La deuxième hypothèse est celle-ci : le juge a certainement reçu « quelque chose » pour prendre sa décision. Son départ suspect pour le Nigeria, malgré les conditions de sécurité plus que délétères en terre nigériane, sont des éléments pouvant être utilisés à sa charge. Cette thèse pourrait conforter  l’idée que son visa pour les Etats-Unis est intervenu  trop bien à propos : il y a anguille sous roche.

Mais alors, cette hypothèse elle-même est désastreuse pour l’image du  Bénin à l’extérieur. Alors que le monde entier suit de près les derniers  rebondissements de ces affaires, voilà que la justice béninoise vient montrer les failles de sa crédibilité, alors qu’elle est censée protéger notre démocratie.
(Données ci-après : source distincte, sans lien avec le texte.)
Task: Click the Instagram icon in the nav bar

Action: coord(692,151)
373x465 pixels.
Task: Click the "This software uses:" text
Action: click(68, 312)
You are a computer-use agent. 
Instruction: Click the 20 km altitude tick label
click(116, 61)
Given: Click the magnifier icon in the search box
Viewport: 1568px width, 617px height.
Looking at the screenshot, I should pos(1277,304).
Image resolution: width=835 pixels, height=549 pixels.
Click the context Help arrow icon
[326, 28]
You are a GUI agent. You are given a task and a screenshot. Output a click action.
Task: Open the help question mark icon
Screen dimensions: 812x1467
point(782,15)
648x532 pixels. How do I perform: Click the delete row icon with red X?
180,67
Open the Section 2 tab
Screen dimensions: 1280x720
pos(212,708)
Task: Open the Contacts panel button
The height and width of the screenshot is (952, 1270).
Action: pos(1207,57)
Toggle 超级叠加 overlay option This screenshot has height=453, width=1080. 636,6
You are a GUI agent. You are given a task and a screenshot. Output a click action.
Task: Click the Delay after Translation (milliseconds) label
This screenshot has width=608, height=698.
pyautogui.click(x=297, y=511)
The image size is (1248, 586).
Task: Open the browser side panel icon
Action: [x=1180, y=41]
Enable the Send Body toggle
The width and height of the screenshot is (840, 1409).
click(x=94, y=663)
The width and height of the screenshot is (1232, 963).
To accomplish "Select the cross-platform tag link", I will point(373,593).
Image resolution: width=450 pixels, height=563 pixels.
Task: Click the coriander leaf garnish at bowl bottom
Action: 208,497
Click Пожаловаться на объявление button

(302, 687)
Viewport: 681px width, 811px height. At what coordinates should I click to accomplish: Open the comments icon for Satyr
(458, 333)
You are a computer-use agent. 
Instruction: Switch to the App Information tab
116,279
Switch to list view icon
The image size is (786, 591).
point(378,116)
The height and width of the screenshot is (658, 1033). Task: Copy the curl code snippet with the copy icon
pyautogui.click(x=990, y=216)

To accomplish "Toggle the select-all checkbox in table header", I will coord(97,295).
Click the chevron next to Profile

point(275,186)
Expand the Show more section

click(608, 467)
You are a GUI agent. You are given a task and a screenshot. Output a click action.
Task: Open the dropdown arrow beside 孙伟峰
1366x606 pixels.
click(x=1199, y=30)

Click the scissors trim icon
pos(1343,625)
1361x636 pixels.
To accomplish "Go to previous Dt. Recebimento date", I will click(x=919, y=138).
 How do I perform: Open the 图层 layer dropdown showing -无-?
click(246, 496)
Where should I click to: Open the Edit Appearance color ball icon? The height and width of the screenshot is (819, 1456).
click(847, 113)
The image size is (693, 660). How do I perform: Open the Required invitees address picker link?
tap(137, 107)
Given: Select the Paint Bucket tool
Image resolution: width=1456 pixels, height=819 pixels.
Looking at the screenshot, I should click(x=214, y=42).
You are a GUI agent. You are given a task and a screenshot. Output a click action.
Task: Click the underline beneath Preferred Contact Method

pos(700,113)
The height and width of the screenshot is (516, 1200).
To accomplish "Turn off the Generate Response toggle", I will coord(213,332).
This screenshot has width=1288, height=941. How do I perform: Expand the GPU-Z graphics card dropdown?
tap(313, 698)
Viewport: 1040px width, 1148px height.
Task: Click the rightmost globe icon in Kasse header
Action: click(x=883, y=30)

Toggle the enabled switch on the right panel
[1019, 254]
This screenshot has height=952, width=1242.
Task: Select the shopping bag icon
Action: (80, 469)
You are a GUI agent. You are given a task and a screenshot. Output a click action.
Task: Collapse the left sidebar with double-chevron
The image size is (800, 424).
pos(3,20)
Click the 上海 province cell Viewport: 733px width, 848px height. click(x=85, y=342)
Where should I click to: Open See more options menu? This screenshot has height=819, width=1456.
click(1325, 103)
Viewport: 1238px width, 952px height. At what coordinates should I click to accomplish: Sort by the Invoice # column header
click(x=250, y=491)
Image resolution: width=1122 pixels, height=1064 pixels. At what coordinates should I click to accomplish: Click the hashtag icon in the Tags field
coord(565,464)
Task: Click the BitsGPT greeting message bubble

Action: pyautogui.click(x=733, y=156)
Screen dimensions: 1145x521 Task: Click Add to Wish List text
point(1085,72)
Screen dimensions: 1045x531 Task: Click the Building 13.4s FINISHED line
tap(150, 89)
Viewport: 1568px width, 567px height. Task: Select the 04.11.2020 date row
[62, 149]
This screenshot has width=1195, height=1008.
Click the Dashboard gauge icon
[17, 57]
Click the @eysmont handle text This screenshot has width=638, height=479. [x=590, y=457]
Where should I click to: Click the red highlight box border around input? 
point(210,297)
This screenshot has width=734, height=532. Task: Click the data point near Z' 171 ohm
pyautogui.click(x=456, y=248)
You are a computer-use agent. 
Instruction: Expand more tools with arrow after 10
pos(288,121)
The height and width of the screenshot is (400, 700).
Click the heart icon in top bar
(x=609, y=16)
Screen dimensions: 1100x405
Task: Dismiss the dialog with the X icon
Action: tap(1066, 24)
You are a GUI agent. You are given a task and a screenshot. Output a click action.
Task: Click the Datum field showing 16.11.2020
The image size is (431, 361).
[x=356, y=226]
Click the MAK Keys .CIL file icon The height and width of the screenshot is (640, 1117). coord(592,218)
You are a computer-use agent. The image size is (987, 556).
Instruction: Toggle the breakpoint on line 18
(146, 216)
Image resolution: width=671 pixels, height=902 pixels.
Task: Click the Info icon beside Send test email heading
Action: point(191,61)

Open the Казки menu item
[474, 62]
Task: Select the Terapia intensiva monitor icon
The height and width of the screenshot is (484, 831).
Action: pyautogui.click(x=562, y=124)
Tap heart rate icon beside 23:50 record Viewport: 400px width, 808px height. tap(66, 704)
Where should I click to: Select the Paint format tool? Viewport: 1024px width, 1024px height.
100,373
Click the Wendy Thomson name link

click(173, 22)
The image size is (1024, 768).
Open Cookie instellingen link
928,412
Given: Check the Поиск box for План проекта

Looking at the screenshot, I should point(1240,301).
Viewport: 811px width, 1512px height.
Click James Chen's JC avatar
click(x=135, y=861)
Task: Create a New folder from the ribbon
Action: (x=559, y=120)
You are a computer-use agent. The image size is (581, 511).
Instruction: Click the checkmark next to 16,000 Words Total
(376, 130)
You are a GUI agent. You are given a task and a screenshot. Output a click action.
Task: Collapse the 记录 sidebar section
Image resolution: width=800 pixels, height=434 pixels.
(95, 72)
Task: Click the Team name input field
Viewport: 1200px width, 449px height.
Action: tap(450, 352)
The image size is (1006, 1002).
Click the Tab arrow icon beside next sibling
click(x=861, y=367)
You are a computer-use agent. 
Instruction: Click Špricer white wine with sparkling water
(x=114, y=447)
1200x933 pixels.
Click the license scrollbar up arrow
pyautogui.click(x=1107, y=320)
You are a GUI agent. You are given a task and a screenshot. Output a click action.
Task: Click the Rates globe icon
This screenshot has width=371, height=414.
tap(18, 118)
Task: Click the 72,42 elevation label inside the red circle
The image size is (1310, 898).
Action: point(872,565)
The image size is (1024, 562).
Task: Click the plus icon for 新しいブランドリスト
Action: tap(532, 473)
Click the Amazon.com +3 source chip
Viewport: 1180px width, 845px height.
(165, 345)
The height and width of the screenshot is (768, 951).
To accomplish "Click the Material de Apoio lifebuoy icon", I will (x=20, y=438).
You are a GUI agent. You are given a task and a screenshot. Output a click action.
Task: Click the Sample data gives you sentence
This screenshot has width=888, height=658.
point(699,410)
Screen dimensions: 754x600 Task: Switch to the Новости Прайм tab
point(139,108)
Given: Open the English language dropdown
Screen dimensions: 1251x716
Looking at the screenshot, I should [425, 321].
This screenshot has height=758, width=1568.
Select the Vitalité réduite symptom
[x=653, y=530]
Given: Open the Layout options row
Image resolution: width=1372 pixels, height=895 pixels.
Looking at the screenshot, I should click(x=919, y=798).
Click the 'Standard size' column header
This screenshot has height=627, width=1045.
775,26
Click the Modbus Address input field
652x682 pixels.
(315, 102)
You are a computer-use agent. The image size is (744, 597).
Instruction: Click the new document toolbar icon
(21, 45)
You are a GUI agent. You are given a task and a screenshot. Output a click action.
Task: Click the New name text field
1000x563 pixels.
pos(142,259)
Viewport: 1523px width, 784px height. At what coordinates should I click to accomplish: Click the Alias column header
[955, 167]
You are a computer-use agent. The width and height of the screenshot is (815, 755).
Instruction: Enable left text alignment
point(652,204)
C’eût été désastreux pour la construction de l’Etat de droit, pour la justice béninoise  tout court et pour l’investissement.  Quels opérateurs économiques sérieux  peuvent oser investir leurs avoirs  dans un pays où les juges se font acheter ?  Comme on peut déjà s’en apercevoir, le Bénin deviendrait simplement la risée de tout le monde  sur les médias sociaux et les forums de discussion.

Cette hypothèse, si elle se confirmait, donnerait lieu à la plus grave crise de notre appareil judiciaire depuis longtemps. Ce serait alors le signe le plus palpable que le juge béninois est un dangereux apatride qu’il faut contrôler avec rigueur.

        Dans chacun de ces cas, la magistrature au Bénin se situe à un virage crucial de son histoire. S’en sortira-t-elle grandie ? Je l’espère, sans y croire réellement.  Mais il faut se situer dans la position du peuple béninois (du petit peuple de la rue et des villages s’entend)  pour imaginer le martyre qu’il souffre au contact de cette sorte de justice.

        Et dans chacune de ces hypothèses, le juge béninois est interpellé. A-t-il suffisamment de moyens pour être à l’abri du besoin ? Là encore, il faut se rappeler que même si les magistrats organisent eux-mêmes des mouvements pour se faire entendre de l’Etat, il n’en demeure pas moins qu’ils  font partie des corps les mieux payés de la fonction publique béninoise.

        La réponse  ultime à toutes ces questions se trouverait alors dans les rouages de notre société qui n’aurait finalement que la justice qu’elle mérite.  A moins que demain ne nous ouvre l’horizon d’une société nouvelle.